## Given task
Output the mailing-list post about serial and parallel forking in full, word for word.

--- start of Excerpted text ---

[Users] Routing Examples

Douglas Garstang dgarstang at oneeighty.com
Wed Dec 14 17:25:31 CET 2005


Bogdan...

Thanks for the info. Ok... well I think I need to do serial forking. I don't want to have a situation where the registration  gets delivered to two IP's on the same host because both happen to be available. I don't think Asterisk will have a problem with it, but to be safe I'd like to avoid that. So, back to my original logic of trying first ip on first Asterisk box, if that fails try second ip on first Asterisk box. Then, move onto the next and repeat the process.

With pareallel forking, what happens with failures? Does a failure of any single host in destination set cause an error that can be handled with failure_route? Or, do all hosts have to fail before you can detect an error? How can you determine which one failed?

I don't think parallel forking is what I need, but thanks for clearing that up for me.

Doug.

--- end of Excerpted text ---
--- start of Excerpted data ---

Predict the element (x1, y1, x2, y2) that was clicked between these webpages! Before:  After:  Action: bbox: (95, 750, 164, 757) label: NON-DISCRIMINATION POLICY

--- end of Excerpted data ---
--- start of Excerpted data ---

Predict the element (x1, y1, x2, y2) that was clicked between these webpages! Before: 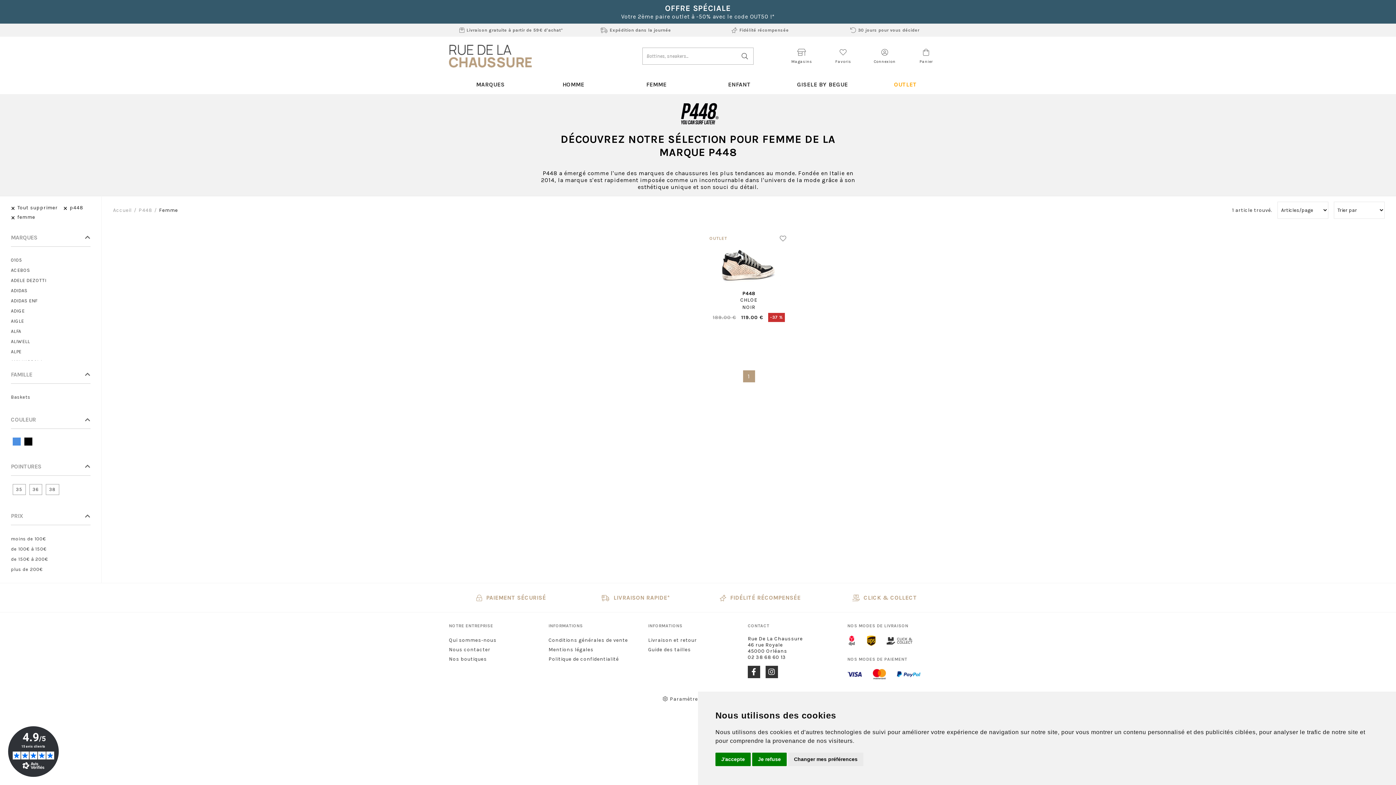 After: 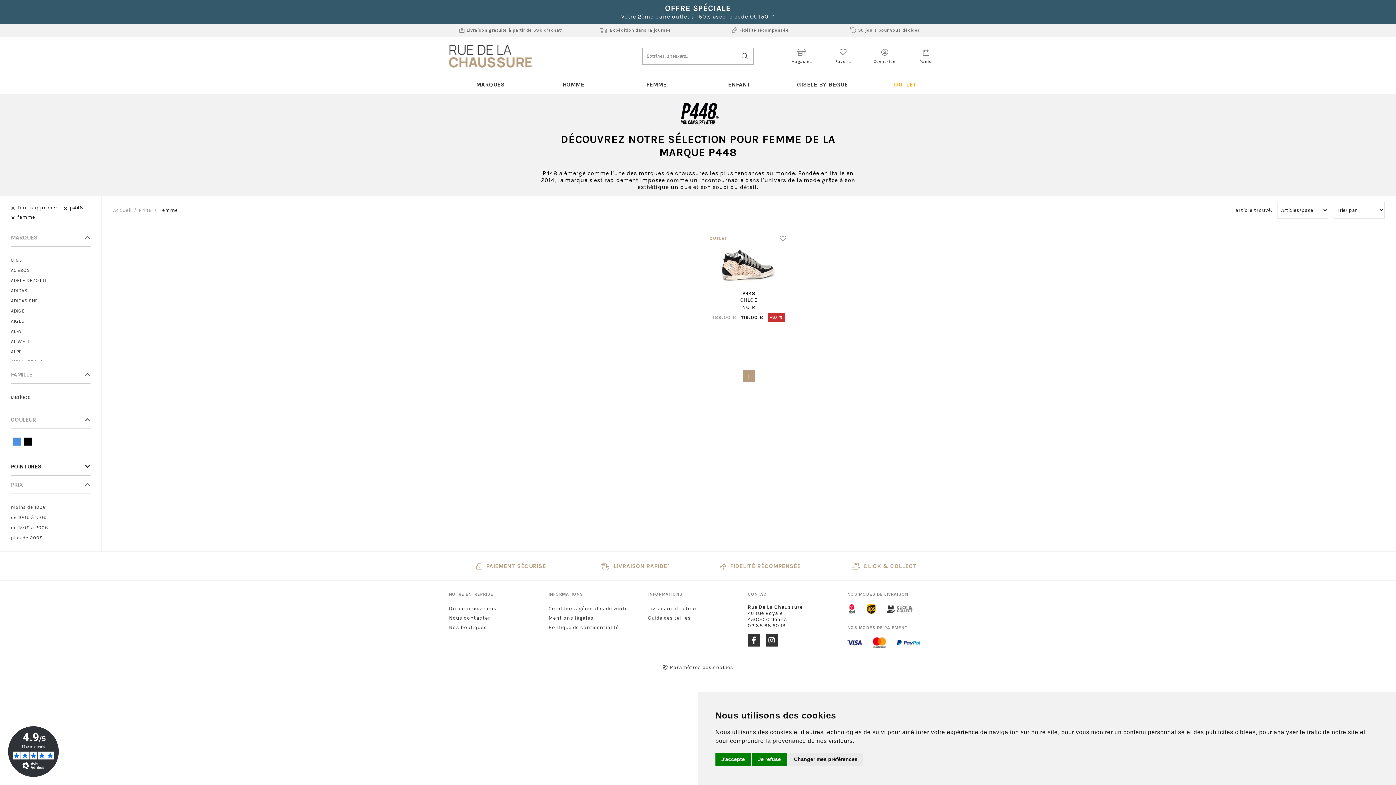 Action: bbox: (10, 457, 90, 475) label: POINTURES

--- end of Excerpted data ---

## Written response
[Users] Routing Examples

Douglas Garstang dgarstang at oneeighty.com
Wed Dec 14 17:25:31 CET 2005


Bogdan...

Thanks for the info. Ok... well I think I need to do serial forking. I don't want to have a situation where the registration  gets delivered to two IP's on the same host because both happen to be available. I don't think Asterisk will have a problem with it, but to be safe I'd like to avoid that. So, back to my original logic of trying first ip on first Asterisk box, if that fails try second ip on first Asterisk box. Then, move onto the next and repeat the process.

With pareallel forking, what happens with failures? Does a failure of any single host in destination set cause an error that can be handled with failure_route? Or, do all hosts have to fail before you can detect an error? How can you determine which one failed?

I don't think parallel forking is what I need, but thanks for clearing that up for me.

Doug.